Revision as of 23:29, 15 December 2012

American poster using the "Rape of Belgium" as a way of selling War Bonds.

The history of Belgium in World War I traces Belgium's role between the German invasion in 1914, through the continued military resistance and occupation of the territory by German forces, known as the Rape of Belgium, as well as the role played in the international war effort through its African colonies and small force on the Eastern Front.

German invasion

When World War I began, Germany invaded neutral Belgium and Luxembourg as part of the Schlieffen Plan, in an attempt to capture Paris quickly by catching the French off guard by invading through neutral countries. It was this action that technically caused the British to enter the war, as they were still bound by the 1839 agreement to protect Belgium in the event of a war. To this day, the Belgian army is remembered for their stubborn resistance during the early days of the war, with the army - around a tenth the size of the German army - holding up the German offensive for nearly a month, giving the French and British forces time to prepare for the Marne counteroffensive later in the year. The German invaders treated any resistance—such as sabotaging rail lines—as illegal and subversive, and shot the offenders and burned buildings in retaliation.

Flanders was the main base of the British army and it saw some of the greatest losses of life on both sides of the Western Front.

German Occupation 1914-18

German stamp, overprinted with Belgien (Belgium) for use in the occupied country

The Germans governed the occupied areas of Belgium through a General Governorate of Belgium, while a small area around Ypres remained under Belgian control. The two provinces of Wast and West Flanders comprised a war zone under the direct control of the German army. Elsewhere martial law prevailed. Each province had a German governor; each locality was in charge of a German officer.[1]

Many civilians fled the war zones to safer parts of Belgium. Many refugees from all over Belgium went to the Netherlands (which was neutral) and about 300,000 to France. Over 200,000 went to Britain, where they resettled in London and found war jobs. The British and French governments set up the War Refugees Committee (WRC) and the Secours National, to provide relief and support; there were an additional 1500 local WRC committees in Britain. The visibility of the refugees underscored the role of Belgium in the minds of the French and British. [2][3]

On the advice of the Belgian government in exile, civil servants remained in their posts for the duration of the conflict, carrying out the day-to-day functions of government. Belgian workers were conscripted into forced labour projects, by 1918, the Germans had deported 120,000 Belgian workers to Germany.[4]

The Rape of Belgium

The German army was outraged at how Belgium had frustrated the Schlieffen Plan to capture Paris.
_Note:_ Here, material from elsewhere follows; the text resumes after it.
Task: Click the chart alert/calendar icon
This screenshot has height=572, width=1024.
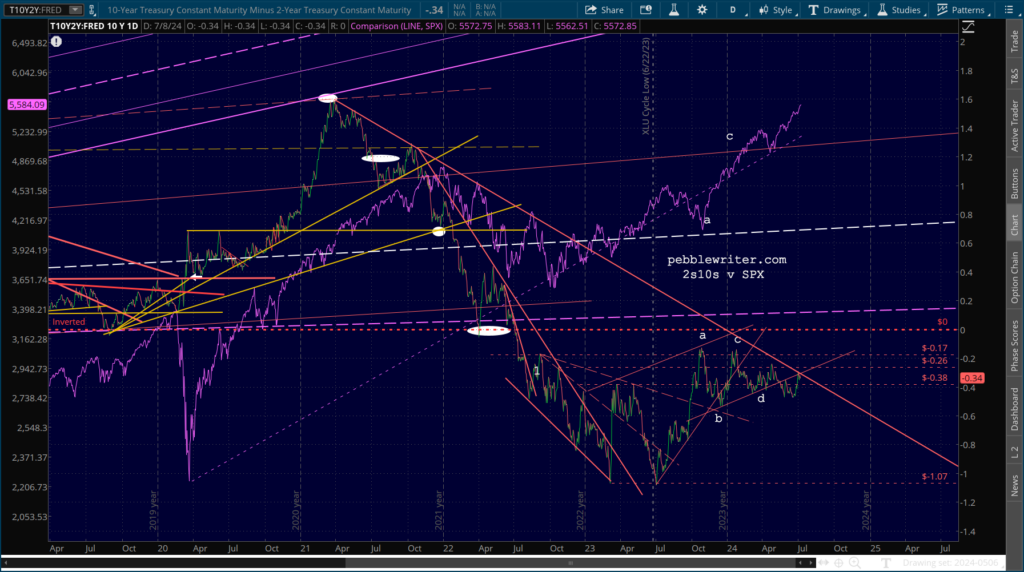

From top to bottom there was a firm belief that the Belgians had unleashed illegal saboteurs (called "Francs-tireurs") and that civilians had tortured and maltreated German soldiers. The response was a series of multiple large-scale attacks on civilians and the destruction of historic buildings and cultural centers. The German army executed between 5,500 and 6,500[5] French and Belgian civilians between August and November 1914, usually in near-random large-scale shootings of civilians ordered by junior German officers. Individuals suspected of partisan activities were summarily shot. Historians researching German Army records have discovered 101 "major" incidents--where ten or more civilians were killed-- with a total of 4,421 killed. Historians have also discovered 383 "minor" incidents that led to the deaths of another 1,100 Belgians. Almost all were claimed by Germany to be responses to Franc-tireur (guerrilla) tactics.[6] In addition some high profile Belgian figures, including politician Adolphe Max and historian Henri Pirenne, were imprisoned in Germany as hostages.

The German position was that widespread sabotage and guerrilla activities by Belgian civilians were wholly illegal and deserved immediate harsh collective punishment. Recent research that systematically studied German Army sources has demonstrated that they in fact encountered no irregular forces in Belgium during the first two and a half months of the invasion. The Germans were responding instead to a phantom fear they had unconsciously created themselves.[7]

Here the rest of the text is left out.